Tuesday, September 06, 2011


Sleep, that part of our life cycle, when we lose contact with the world until we are awaken, and sometimes rudely. For a long time, many have felt that when we sleep, everything stops and we rest our body. Maybe some also think that our body stops functioning for us to rest. Well, the latter is certainly not true, and the formerly is only partly true. It appears that with more and more research, we now discover that when we sleep, part of the body rest, and whine down, but some other part of the body is still very active. This is almost like fat cells around our middle kingdom. It is not an inactive organ, but a very active metabolic, neuro-hormonal organ.
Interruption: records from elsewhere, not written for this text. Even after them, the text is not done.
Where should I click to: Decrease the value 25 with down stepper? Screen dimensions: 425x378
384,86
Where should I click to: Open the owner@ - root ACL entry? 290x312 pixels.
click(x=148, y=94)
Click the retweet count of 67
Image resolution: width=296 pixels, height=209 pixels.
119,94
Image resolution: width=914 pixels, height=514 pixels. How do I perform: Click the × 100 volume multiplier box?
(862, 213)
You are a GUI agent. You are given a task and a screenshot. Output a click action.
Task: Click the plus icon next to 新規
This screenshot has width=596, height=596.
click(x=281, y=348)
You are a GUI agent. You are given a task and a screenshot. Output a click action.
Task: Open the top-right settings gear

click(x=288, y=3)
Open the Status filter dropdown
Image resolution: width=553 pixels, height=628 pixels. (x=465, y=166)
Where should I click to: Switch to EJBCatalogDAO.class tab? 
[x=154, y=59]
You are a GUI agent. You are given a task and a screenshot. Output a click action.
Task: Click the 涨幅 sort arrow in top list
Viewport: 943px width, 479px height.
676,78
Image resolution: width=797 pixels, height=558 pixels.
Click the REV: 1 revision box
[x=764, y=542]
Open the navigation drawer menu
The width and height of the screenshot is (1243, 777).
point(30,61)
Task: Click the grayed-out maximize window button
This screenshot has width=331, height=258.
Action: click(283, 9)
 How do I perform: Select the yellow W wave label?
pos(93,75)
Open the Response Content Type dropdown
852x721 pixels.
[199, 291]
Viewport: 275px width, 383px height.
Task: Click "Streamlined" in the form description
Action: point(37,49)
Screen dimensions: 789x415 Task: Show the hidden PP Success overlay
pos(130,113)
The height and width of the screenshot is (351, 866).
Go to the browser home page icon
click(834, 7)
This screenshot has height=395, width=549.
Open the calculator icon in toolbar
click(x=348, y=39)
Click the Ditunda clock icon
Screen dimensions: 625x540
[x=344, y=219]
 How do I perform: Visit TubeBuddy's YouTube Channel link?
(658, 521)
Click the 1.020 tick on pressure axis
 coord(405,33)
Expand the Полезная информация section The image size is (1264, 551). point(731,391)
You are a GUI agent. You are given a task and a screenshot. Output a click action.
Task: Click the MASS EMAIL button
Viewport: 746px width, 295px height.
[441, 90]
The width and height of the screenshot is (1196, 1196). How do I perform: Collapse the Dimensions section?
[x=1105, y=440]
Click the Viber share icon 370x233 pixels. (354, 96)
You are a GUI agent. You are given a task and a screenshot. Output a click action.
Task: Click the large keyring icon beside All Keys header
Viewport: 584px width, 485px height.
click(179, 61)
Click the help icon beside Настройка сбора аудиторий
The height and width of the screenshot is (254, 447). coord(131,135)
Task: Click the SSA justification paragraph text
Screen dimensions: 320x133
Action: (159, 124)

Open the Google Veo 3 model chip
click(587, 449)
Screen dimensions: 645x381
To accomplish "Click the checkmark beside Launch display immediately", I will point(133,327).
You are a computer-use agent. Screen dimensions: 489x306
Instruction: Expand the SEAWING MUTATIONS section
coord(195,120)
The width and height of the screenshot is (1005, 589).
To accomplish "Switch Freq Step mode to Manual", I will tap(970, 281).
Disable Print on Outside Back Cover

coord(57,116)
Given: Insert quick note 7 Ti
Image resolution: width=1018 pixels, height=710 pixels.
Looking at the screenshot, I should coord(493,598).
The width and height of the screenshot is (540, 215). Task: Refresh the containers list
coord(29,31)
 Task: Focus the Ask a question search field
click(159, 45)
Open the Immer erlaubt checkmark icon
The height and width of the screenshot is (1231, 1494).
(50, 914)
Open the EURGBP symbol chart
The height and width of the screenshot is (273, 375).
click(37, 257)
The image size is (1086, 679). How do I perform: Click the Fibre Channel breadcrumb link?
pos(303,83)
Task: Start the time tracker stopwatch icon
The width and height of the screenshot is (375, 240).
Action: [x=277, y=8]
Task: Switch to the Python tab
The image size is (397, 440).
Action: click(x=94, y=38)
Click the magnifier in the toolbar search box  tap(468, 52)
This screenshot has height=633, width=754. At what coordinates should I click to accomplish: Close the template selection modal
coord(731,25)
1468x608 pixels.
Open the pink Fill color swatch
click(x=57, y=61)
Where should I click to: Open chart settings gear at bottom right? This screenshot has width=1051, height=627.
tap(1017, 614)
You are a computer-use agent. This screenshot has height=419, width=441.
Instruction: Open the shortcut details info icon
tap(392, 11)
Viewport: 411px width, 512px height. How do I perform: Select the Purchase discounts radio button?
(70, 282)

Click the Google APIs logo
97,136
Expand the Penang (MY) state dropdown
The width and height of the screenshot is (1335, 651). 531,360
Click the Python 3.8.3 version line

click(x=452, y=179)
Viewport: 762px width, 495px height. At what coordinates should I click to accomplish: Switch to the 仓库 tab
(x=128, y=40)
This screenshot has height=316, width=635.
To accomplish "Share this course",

The latest online edition of Hypertension, carries an interesting article by Dr Maple Fung from San Diego, and Dr Susan Redline from Women and Bringham, Boston. It is an interesting study. They have a project called the Outcome of sleep disorders in Oldermen Study. They enrolled 784 men from 2003-2005. Measured their sleep duration, sleep breathing patterns and also their sleep architecture. These are all healthy oldermen with no heart disease or hypertension. They fill up a questionaire, or their health status. After 3.5 years, from 2007-2009, they fill in a second questionaire about their health status, and also undergo another sleep study, on their sleep duration, sleep breathing patterns and sleep architecture.
What they discover was that oldermen who had a shorten duration of "slow wave sleep ( SWS ), had a 2x increase incidence of hypertension after 3.5 years. Interesting. These men had no difference in their overall sleep duration, no difference in their sleep breathing patterns ( no sleep apnea ), and no difference in their REM ( Rapid eye movement ) sleep.
I suppose, I should have began by explaining that when we sleep, our sleep is divided into REM sleep and non-REM sleep. The non-REM sleep phase is further divided into the N1, N2, N3 phase. The N3 phase is also called the SWS phase. This is the phase when it is most difficult to arouse us ( commonly called deep sleep ). It appears that during this phase of SWS ( deep sleep ), the body rest and all our daily metabolic, neuro-hormonal processes wind down and goes to basal level. An inability to get enough SWS does not allow the body to wind down completely, and so the metabolic and neuro-hormonal reactions continue, the sympathetic system and the vagal system continues in overdrive, and these increases the incidence of diabetes and also hypertension.
So sleep like diet and physical activity is important for good health, particularly in oldermen.